Republican US Rep Clay Higgins, a former law enforcement official now representing Lafayette and southwestern Louisiana in Congress, has labelled libraries “grooming” centres – using the same language that activists in his home state and across the country have used to smear librarians like Ms Jones and LGBT+ people at the centre of their attacks. He advocated instead for “church-owned public access libraries”.
“I’m going to help these churches get funding. We will change the whole public library paradigm,” he said last month. “The libraries regular Americans recall are gone. They’ve become liberal grooming centers.”
Ms Jones is on leave through the spring semester, and she is committed to taking her defamation suit to the Supreme Court.

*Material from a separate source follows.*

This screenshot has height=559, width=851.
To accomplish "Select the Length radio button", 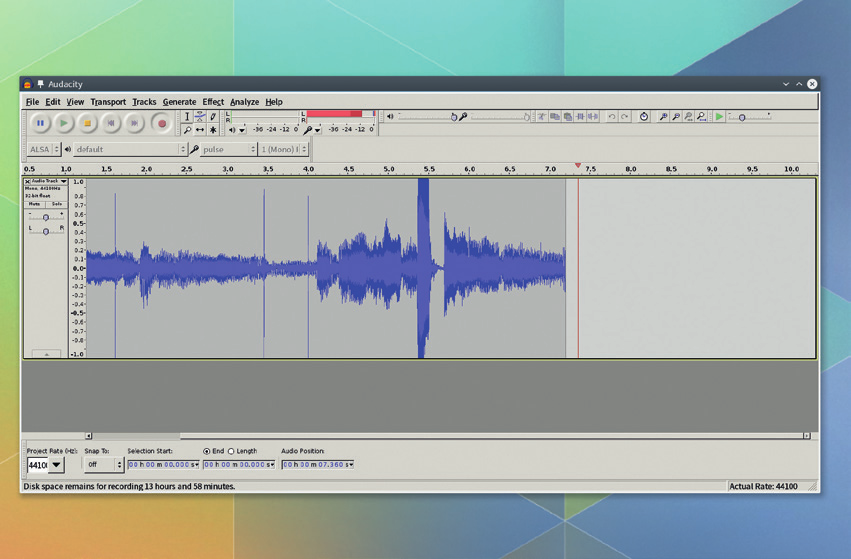I will click(x=231, y=451).
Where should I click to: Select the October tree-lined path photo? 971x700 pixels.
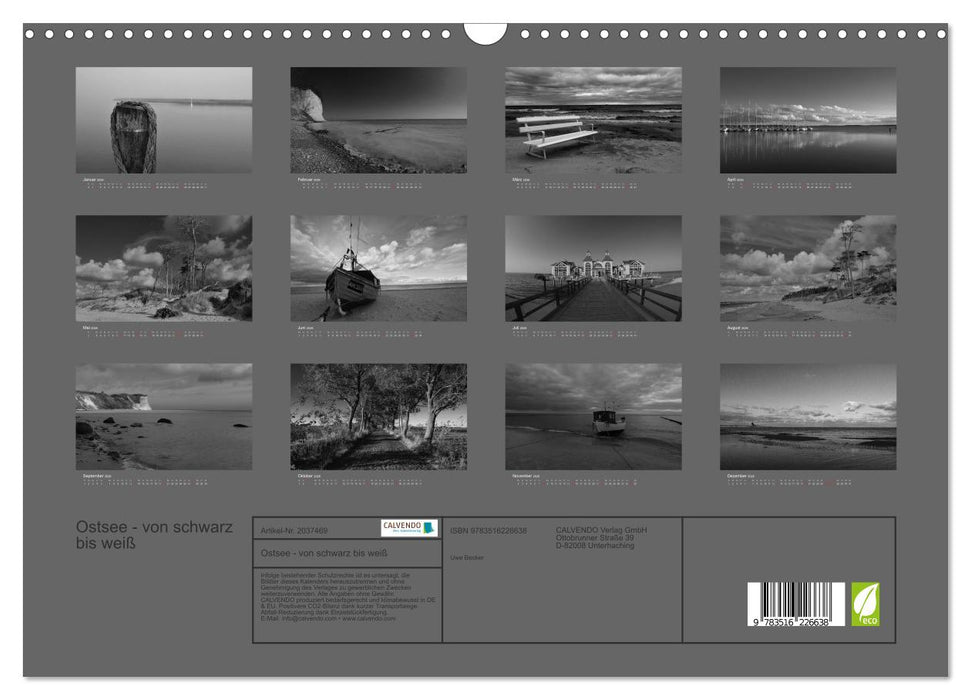coord(378,416)

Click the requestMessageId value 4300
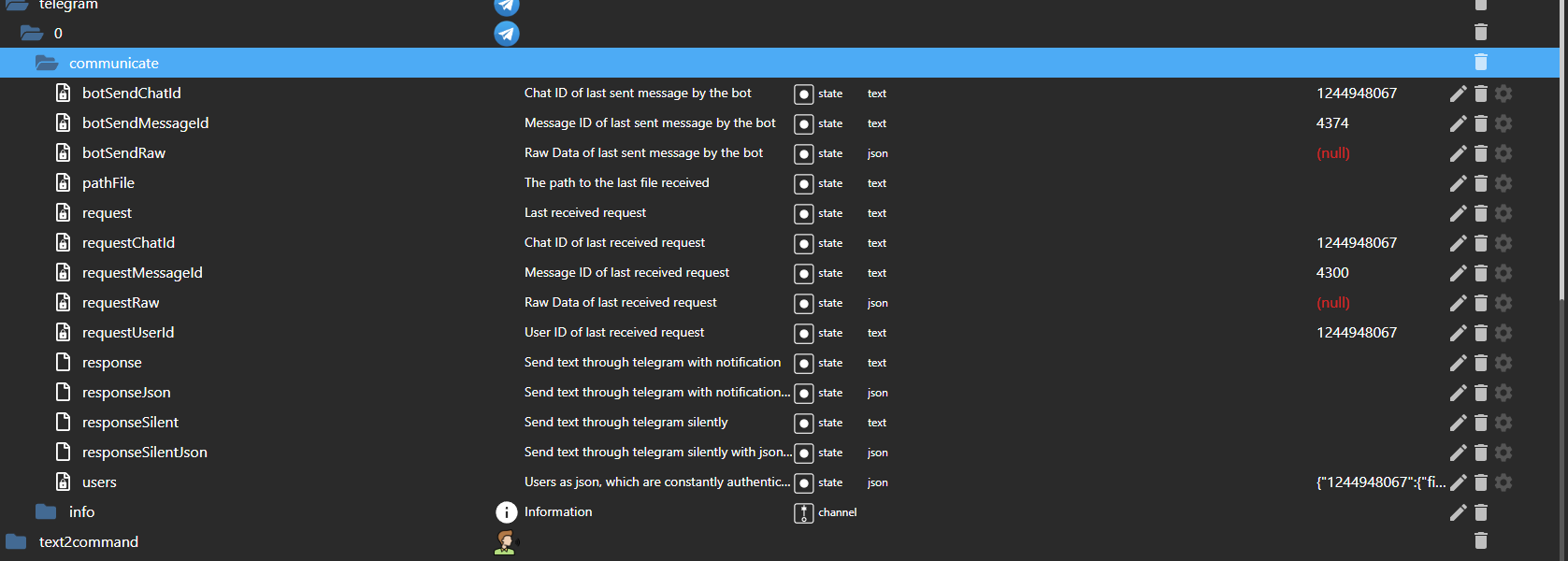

“I’m gonna have to,” she told The Independent. “I’m in it for the long haul.”
Or until my money runs out, she said. She expects legal costs to reach $100,000. She also will be liable for the legal costs of the men who suggested she is a pedophile and a groomer if she loses.
“Libraries are for everyone,” Ms Jones said. “A public library, especially, covers ages from birth to death, and covers everybody.”